Kilka rzeczy, które się niedługo u nas pojawią
Przeszukuję internet za idealnym legowiskiem dla Tadziczka i chyba znalazłam :) Wymierzyłam i będzie ideolo, duże, miękkie, z opcją do prania, nie ślizgające się, wodoodporna podstawa :)
Obłędny :) kocyki pochowamy :) a będzie jedno i konkretne legowisko :) Tadzik pewnie jeszcze ciut urośnie to będzie mu wygodnie czy się wyciągnąć czy skulić.
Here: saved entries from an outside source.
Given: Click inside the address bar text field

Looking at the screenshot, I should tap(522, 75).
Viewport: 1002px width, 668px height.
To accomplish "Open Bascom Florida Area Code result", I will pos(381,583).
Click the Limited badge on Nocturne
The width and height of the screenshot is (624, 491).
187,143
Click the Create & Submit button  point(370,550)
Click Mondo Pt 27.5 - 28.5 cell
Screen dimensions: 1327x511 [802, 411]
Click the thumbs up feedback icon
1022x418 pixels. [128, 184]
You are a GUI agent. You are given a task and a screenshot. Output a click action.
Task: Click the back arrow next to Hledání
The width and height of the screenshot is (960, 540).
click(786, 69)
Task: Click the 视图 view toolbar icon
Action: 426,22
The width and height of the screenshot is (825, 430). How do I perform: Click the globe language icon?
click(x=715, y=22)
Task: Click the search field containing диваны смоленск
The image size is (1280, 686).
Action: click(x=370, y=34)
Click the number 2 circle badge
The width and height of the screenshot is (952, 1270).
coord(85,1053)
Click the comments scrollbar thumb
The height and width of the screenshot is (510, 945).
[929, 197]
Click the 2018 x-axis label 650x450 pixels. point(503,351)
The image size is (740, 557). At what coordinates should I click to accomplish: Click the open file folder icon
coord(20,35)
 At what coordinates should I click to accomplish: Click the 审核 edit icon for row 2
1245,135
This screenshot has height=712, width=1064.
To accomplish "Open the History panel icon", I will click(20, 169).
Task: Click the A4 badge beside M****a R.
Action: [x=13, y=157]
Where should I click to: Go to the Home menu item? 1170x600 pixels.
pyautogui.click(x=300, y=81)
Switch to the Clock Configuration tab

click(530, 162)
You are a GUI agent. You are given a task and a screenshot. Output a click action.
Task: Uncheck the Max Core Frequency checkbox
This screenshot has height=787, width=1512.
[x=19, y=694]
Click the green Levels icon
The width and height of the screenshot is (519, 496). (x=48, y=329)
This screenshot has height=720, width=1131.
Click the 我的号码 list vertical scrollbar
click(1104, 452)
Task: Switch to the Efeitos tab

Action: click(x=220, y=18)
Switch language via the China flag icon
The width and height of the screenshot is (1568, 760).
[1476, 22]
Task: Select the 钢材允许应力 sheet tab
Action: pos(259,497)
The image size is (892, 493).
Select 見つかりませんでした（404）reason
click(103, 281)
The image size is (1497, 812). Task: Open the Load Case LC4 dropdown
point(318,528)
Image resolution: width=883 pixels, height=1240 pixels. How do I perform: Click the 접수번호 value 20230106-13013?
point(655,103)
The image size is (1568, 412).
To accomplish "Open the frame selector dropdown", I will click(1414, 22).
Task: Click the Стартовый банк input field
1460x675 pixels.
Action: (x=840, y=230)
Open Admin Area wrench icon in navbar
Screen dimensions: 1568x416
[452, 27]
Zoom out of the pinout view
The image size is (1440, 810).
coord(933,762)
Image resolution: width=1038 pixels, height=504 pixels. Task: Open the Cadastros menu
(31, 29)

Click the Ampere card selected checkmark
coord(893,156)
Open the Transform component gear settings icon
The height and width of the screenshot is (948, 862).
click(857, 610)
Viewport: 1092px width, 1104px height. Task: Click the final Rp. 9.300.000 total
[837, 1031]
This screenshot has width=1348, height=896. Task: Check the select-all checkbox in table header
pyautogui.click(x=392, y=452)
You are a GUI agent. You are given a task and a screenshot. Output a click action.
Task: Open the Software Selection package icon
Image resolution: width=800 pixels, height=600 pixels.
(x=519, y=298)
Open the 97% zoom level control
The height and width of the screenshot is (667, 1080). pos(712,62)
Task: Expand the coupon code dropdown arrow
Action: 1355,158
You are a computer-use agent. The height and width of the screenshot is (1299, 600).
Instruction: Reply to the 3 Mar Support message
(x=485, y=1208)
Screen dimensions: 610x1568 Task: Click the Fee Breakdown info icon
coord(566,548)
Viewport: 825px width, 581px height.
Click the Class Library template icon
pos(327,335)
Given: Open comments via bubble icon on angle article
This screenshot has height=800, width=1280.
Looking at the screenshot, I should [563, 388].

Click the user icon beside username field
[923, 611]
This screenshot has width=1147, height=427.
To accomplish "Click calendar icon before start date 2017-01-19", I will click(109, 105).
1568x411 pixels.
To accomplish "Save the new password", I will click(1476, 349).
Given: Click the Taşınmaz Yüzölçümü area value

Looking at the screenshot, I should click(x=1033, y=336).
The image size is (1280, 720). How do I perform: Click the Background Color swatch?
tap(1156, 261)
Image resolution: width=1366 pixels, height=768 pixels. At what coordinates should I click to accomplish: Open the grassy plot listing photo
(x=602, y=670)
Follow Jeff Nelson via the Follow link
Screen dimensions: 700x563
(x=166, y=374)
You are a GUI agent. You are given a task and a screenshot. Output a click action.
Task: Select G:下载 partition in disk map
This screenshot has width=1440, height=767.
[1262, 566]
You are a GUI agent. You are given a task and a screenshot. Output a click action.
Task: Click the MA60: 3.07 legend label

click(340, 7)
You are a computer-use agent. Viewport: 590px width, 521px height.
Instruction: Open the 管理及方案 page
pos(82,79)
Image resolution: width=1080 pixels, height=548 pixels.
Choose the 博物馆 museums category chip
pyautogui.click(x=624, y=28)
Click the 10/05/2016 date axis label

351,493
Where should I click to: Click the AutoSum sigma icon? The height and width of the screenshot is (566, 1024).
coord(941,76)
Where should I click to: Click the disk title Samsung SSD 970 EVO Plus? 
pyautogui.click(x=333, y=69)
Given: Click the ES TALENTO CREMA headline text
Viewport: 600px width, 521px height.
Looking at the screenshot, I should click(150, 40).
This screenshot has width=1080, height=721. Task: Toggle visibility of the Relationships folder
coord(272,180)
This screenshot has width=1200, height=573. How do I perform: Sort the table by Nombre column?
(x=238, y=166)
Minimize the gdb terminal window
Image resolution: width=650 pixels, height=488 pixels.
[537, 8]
Kaganiec jak będziemy wracać od moich rodziców żebyśmy mieli opcję autobusu wtedy i w ogóle nawet do jakiegoś parku podjechać czy coś.
Mata podróżna, wodoodporna, w środku miękki miś czy położyć na fotelu żeby się mógł położyć w pociągu czy w aucie, myślę że milutka opcja.
To takie najbliższe zakupy :)
Potem jeszcze chcę dokupić jedną parę szelek, takich na zmianę. Bo nie zawsze zdążą wyschnąć jak zmokniemy. I jedną smycz taką 2,5 m i jedną 10 m tyle że okrągły splot i żółtą.
Szampon też się przyda, bo staram się go kąpać choć raz na 2 tygodnie żeby ładnie pachniał. Szczotkę, teraz czeszę go furminatorem i grzebieniami. Ale szukam czegoś co będzie się nadawać.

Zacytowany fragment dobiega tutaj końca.